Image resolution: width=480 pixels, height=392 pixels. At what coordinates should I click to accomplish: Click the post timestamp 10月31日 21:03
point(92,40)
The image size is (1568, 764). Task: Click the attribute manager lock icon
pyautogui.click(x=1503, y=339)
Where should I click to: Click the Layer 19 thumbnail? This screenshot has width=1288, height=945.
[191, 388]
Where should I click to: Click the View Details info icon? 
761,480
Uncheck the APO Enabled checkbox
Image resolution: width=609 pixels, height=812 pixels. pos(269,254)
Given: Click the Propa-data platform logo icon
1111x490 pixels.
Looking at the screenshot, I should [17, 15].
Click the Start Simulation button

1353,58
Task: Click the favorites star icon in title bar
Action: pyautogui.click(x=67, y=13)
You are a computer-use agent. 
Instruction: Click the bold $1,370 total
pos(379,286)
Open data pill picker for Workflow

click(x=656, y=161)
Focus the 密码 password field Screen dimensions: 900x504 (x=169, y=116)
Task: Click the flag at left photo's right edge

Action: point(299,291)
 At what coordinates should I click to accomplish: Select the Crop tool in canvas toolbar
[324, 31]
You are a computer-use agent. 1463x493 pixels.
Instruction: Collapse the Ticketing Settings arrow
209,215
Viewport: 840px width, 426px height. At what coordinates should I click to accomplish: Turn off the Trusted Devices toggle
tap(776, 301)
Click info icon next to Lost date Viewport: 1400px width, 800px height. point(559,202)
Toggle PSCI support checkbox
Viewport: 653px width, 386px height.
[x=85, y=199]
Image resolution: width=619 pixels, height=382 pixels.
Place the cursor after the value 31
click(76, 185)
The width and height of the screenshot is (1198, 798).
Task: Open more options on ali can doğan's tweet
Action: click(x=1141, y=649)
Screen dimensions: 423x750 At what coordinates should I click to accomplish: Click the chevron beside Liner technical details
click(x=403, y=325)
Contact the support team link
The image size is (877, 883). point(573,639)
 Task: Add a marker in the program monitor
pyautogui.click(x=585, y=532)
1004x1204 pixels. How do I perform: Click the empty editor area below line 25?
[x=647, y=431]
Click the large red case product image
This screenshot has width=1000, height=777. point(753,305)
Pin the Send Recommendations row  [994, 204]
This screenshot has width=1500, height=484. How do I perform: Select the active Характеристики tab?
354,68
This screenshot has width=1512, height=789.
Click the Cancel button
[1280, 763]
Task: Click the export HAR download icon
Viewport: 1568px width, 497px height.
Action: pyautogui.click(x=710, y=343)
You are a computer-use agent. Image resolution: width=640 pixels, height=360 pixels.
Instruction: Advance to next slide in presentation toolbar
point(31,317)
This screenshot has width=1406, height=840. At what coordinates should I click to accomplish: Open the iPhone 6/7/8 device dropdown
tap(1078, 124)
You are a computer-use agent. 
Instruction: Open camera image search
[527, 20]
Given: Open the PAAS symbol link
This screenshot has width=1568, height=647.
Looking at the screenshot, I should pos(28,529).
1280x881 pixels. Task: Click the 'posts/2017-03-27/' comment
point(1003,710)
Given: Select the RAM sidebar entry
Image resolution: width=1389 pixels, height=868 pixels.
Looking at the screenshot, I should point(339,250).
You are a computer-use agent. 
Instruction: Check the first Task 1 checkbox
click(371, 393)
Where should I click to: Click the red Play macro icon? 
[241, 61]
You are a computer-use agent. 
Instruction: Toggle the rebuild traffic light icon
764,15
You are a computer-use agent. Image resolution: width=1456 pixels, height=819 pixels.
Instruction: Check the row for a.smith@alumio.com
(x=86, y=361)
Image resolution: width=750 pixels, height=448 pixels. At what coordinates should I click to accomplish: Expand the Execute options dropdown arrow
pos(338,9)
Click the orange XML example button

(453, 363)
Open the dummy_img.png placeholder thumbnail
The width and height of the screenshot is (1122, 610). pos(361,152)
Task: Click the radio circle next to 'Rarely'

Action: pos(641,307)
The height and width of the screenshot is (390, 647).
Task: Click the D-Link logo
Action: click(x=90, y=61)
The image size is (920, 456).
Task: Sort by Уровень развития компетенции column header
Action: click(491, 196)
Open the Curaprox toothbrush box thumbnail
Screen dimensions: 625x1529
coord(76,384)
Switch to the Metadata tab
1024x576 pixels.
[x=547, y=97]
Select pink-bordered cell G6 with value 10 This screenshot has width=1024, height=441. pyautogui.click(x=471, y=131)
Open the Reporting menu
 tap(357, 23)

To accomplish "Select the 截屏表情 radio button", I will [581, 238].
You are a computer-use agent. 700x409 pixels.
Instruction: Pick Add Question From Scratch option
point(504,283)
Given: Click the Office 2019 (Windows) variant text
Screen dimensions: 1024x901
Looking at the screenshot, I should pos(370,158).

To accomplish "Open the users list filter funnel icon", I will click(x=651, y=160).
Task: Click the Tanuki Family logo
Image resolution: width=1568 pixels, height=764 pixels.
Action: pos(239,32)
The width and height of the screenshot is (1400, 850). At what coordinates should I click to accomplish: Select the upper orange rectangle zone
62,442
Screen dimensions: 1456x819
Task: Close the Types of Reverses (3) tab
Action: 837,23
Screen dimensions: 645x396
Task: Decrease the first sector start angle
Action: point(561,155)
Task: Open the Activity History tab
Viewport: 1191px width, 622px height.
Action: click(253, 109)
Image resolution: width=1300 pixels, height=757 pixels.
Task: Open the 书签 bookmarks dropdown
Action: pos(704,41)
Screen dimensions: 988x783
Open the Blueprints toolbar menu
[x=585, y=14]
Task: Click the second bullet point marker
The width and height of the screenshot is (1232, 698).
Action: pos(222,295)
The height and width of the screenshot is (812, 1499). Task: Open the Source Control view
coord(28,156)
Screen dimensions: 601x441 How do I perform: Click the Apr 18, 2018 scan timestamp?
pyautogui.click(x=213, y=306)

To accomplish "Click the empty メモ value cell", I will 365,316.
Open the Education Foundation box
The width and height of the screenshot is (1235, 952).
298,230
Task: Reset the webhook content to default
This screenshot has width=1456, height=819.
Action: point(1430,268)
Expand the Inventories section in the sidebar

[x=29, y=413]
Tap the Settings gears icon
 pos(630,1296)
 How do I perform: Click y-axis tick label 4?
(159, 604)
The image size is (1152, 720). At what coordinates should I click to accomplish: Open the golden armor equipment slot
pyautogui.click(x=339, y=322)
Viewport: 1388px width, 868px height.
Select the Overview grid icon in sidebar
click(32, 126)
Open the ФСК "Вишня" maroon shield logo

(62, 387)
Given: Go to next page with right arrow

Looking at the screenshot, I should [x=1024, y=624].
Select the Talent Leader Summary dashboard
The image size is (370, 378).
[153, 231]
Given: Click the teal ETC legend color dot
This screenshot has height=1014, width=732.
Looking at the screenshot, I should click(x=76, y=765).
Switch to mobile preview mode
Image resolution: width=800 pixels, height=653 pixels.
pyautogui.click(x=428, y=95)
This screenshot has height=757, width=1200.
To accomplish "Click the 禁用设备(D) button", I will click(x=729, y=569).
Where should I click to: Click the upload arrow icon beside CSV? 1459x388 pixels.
-=-=-
Your instructions:
Rewrite all the records above with "Known Devices" substituted for "Trusted Devices", leaving everything else unchanged.

Reply to the exercise:
Image resolution: width=480 pixels, height=392 pixels. At what coordinates should I click to accomplish: Click the post timestamp 10月31日 21:03
point(92,40)
The image size is (1568, 764). Task: Click the attribute manager lock icon
pyautogui.click(x=1503, y=339)
Where should I click to: Click the Layer 19 thumbnail? This screenshot has width=1288, height=945.
[191, 388]
Where should I click to: Click the View Details info icon? 
761,480
Uncheck the APO Enabled checkbox
Image resolution: width=609 pixels, height=812 pixels. pos(269,254)
Given: Click the Propa-data platform logo icon
1111x490 pixels.
Looking at the screenshot, I should [17, 15].
Click the Start Simulation button

1353,58
Task: Click the favorites star icon in title bar
Action: pyautogui.click(x=67, y=13)
You are a computer-use agent. 
Instruction: Click the bold $1,370 total
pos(379,286)
Open data pill picker for Workflow

click(x=656, y=161)
Focus the 密码 password field Screen dimensions: 900x504 (x=169, y=116)
Task: Click the flag at left photo's right edge

Action: point(299,291)
 At what coordinates should I click to accomplish: Select the Crop tool in canvas toolbar
[324, 31]
You are a computer-use agent. 1463x493 pixels.
Instruction: Collapse the Ticketing Settings arrow
209,215
Viewport: 840px width, 426px height. At what coordinates should I click to accomplish: Turn off the Known Devices toggle
tap(776, 301)
Click info icon next to Lost date Viewport: 1400px width, 800px height. point(559,202)
Toggle PSCI support checkbox
Viewport: 653px width, 386px height.
[x=85, y=199]
Image resolution: width=619 pixels, height=382 pixels.
Place the cursor after the value 31
click(76, 185)
The width and height of the screenshot is (1198, 798).
Task: Open more options on ali can doğan's tweet
Action: click(x=1141, y=649)
Screen dimensions: 423x750 At what coordinates should I click to accomplish: Click the chevron beside Liner technical details
click(x=403, y=325)
Contact the support team link
The image size is (877, 883). point(573,639)
 Task: Add a marker in the program monitor
pyautogui.click(x=585, y=532)
1004x1204 pixels. How do I perform: Click the empty editor area below line 25?
[x=647, y=431]
Click the large red case product image
This screenshot has width=1000, height=777. point(753,305)
Pin the Send Recommendations row  [994, 204]
This screenshot has width=1500, height=484. How do I perform: Select the active Характеристики tab?
354,68
This screenshot has width=1512, height=789.
Click the Cancel button
[1280, 763]
Task: Click the export HAR download icon
Viewport: 1568px width, 497px height.
Action: pyautogui.click(x=710, y=343)
You are a computer-use agent. Image resolution: width=640 pixels, height=360 pixels.
Instruction: Advance to next slide in presentation toolbar
point(31,317)
This screenshot has width=1406, height=840. At what coordinates should I click to accomplish: Open the iPhone 6/7/8 device dropdown
tap(1078, 124)
You are a computer-use agent. 
Instruction: Open camera image search
[527, 20]
Given: Open the PAAS symbol link
This screenshot has width=1568, height=647.
Looking at the screenshot, I should pos(28,529).
1280x881 pixels. Task: Click the 'posts/2017-03-27/' comment
point(1003,710)
Given: Select the RAM sidebar entry
Image resolution: width=1389 pixels, height=868 pixels.
Looking at the screenshot, I should point(339,250).
You are a computer-use agent. 
Instruction: Check the first Task 1 checkbox
click(371, 393)
Where should I click to: Click the red Play macro icon? 
[241, 61]
You are a computer-use agent. 
Instruction: Toggle the rebuild traffic light icon
764,15
You are a computer-use agent. Image resolution: width=1456 pixels, height=819 pixels.
Instruction: Check the row for a.smith@alumio.com
(x=86, y=361)
Image resolution: width=750 pixels, height=448 pixels. At what coordinates should I click to accomplish: Expand the Execute options dropdown arrow
pos(338,9)
Click the orange XML example button

(453, 363)
Open the dummy_img.png placeholder thumbnail
The width and height of the screenshot is (1122, 610). pos(361,152)
Task: Click the radio circle next to 'Rarely'

Action: pos(641,307)
The height and width of the screenshot is (390, 647).
Task: Click the D-Link logo
Action: click(x=90, y=61)
The image size is (920, 456).
Task: Sort by Уровень развития компетенции column header
Action: click(491, 196)
Open the Curaprox toothbrush box thumbnail
Screen dimensions: 625x1529
coord(76,384)
Switch to the Metadata tab
1024x576 pixels.
[x=547, y=97]
Select pink-bordered cell G6 with value 10 This screenshot has width=1024, height=441. pyautogui.click(x=471, y=131)
Open the Reporting menu
 tap(357, 23)

To accomplish "Select the 截屏表情 radio button", I will [581, 238].
You are a computer-use agent. 700x409 pixels.
Instruction: Pick Add Question From Scratch option
point(504,283)
Given: Click the Office 2019 (Windows) variant text
Screen dimensions: 1024x901
Looking at the screenshot, I should pos(370,158).

To accomplish "Open the users list filter funnel icon", I will click(x=651, y=160).
Task: Click the Tanuki Family logo
Image resolution: width=1568 pixels, height=764 pixels.
Action: pos(239,32)
The width and height of the screenshot is (1400, 850). At what coordinates should I click to accomplish: Select the upper orange rectangle zone
62,442
Screen dimensions: 1456x819
Task: Close the Types of Reverses (3) tab
Action: 837,23
Screen dimensions: 645x396
Task: Decrease the first sector start angle
Action: point(561,155)
Task: Open the Activity History tab
Viewport: 1191px width, 622px height.
Action: click(253, 109)
Image resolution: width=1300 pixels, height=757 pixels.
Task: Open the 书签 bookmarks dropdown
Action: pos(704,41)
Screen dimensions: 988x783
Open the Blueprints toolbar menu
[x=585, y=14]
Task: Click the second bullet point marker
The width and height of the screenshot is (1232, 698).
Action: pos(222,295)
The height and width of the screenshot is (812, 1499). Task: Open the Source Control view
coord(28,156)
Screen dimensions: 601x441 How do I perform: Click the Apr 18, 2018 scan timestamp?
pyautogui.click(x=213, y=306)

To accomplish "Click the empty メモ value cell", I will 365,316.
Open the Education Foundation box
The width and height of the screenshot is (1235, 952).
298,230
Task: Reset the webhook content to default
This screenshot has width=1456, height=819.
Action: point(1430,268)
Expand the Inventories section in the sidebar

[x=29, y=413]
Tap the Settings gears icon
 pos(630,1296)
 How do I perform: Click y-axis tick label 4?
(159, 604)
The image size is (1152, 720). At what coordinates should I click to accomplish: Open the golden armor equipment slot
pyautogui.click(x=339, y=322)
Viewport: 1388px width, 868px height.
Select the Overview grid icon in sidebar
click(32, 126)
Open the ФСК "Вишня" maroon shield logo

(62, 387)
Given: Go to next page with right arrow

Looking at the screenshot, I should [x=1024, y=624].
Select the Talent Leader Summary dashboard
The image size is (370, 378).
[153, 231]
Given: Click the teal ETC legend color dot
This screenshot has height=1014, width=732.
Looking at the screenshot, I should click(x=76, y=765).
Switch to mobile preview mode
Image resolution: width=800 pixels, height=653 pixels.
pyautogui.click(x=428, y=95)
This screenshot has height=757, width=1200.
To accomplish "Click the 禁用设备(D) button", I will click(x=729, y=569).
Where should I click to: Click the upload arrow icon beside CSV? 1459x388 pixels.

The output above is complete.